Besides vector art and bitmap editors like CorelDRAW, Adobe Illustrator, Corel PHOTO-PAINT, PaintShop Pro, and Adobe Photoshop, other software can enhance your quality and production speed.
First, let’s talk about individual version purchase versus subscription. Corel and Adobe, as well as other software providers, offer subscriptions and individual purchases. An individual purchase allows you to license the software forever. The number of computer devices the software can be installed on varies.
Subscriptions provide a smaller, annual dollar commitment. It provides access to every version upgrade and perhaps additional products or enhancements. The downside is that if the subscription is not renewed, you will have limited functionality of the software that was licensed during the subscription period. Plan accordingly.
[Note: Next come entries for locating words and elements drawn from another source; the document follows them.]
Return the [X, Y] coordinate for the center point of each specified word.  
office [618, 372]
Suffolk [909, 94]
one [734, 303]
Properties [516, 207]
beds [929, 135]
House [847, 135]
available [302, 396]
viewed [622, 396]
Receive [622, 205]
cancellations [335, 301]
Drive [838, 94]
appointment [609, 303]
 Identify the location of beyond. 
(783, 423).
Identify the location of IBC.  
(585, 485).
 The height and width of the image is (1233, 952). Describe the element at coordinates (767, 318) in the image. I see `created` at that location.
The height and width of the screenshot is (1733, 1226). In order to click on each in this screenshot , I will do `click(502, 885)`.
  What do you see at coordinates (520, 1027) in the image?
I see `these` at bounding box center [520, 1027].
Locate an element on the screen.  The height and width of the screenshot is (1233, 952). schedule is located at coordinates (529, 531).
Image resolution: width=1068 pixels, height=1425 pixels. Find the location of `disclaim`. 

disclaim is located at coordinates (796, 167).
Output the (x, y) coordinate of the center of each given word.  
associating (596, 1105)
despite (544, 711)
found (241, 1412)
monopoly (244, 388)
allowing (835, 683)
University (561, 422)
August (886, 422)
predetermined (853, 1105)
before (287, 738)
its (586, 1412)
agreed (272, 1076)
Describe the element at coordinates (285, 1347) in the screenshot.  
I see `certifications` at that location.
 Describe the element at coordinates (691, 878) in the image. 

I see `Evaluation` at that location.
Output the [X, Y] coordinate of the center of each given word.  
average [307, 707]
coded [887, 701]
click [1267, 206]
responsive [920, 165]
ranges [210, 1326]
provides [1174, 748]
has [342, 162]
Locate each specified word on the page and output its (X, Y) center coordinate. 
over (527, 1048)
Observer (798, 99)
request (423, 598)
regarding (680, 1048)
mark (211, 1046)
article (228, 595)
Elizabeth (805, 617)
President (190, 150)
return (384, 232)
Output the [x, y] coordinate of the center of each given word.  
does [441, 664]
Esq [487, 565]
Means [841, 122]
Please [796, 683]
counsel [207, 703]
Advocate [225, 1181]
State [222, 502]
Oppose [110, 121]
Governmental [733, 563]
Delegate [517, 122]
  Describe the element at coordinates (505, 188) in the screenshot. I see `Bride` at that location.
Lasering photos. You can laser photos by turning the photo into a grayscale image and a halftone. You can do this using your Corel or Adobe art programs, but it is a daunting process for many. If you want more precision, flexibility, and artwork speed, specialized products can reduce the setup time down to a few minutes, given a good-quality image.
Most laser manufacturers sell software that works well and are easy to learn. There are also independent products such as PhotoGrav, PicLaser, and Laser Photo Wizard Pro with plenty of adjustment settings to produce great-quality lasered photos.
Font managers. The last several versions of Corel Graphics Suite come with Corel Font Manager. It provides a means of categorizing fonts and seeing what the font looks like. The font manager also provides access to all of your fonts on your computer regardless of where you stored them and without having to install all of them. Installing a large number of fonts slows down your computer and can even bring it to a halt.
There are other independent font managers to consider too. I found having one was a big boost to my productivity. If you want to offer a large variety of fonts to your customer base or if you have a significant font library, you will find it one of your favorite tools you wish you had a long time ago.
Photo background removal software. I have removed many backgrounds from photos over the years. The software tools have improved dramatically. Both Corel and Adobe have built-in tools with their graphics products that are good.
Specialized software can provide better results on complex photos and make removing the background around hair fairly easy. My favorite is PhotoScissors. The use of artificial intelligence built into recent versions of software is becoming powerful and accurate.
Photo resizing. One of the benefits of working with vector art is that you can increase its size as you need to without losing resolution and sharp edges. However, we don’t always have that choice even with the vectoring tools built into our graphic products. Receiving a bitmap graphic at a small size like 1″ X 1″ at 100 DPI and needing to laser it at 4″ will render the graphic a resolution of about 25 DPI. The quality (especially the small objects) is likely to be unacceptable.
CorelDRAW has a plug-in called BenVista PhotoZoom Pro that can be installed. An older version is free (Bitmaps>Plug-ins). I use iResizer to easily choose what portions of the photo I want to keep and the parts I’m OK with deleting as I resize and change the shape.
Full-color. The final software product I found useful when combining full-color print with laser engraving is a free product I found on the internet. It’s called ColorCop. It allows you to determine a reasonable estimate of the RGB or CMYK values for any image you can get on your desktop computer. I have used it often when replacing a bitmap image with a vector graphic I created to replace it and needed as accurate colors as possible. A poor color bitmap will never give you accurate colors, yet it may be all you have to work with. ColorCop is easy to use—place the color dropper over the part of the image you want to color sample.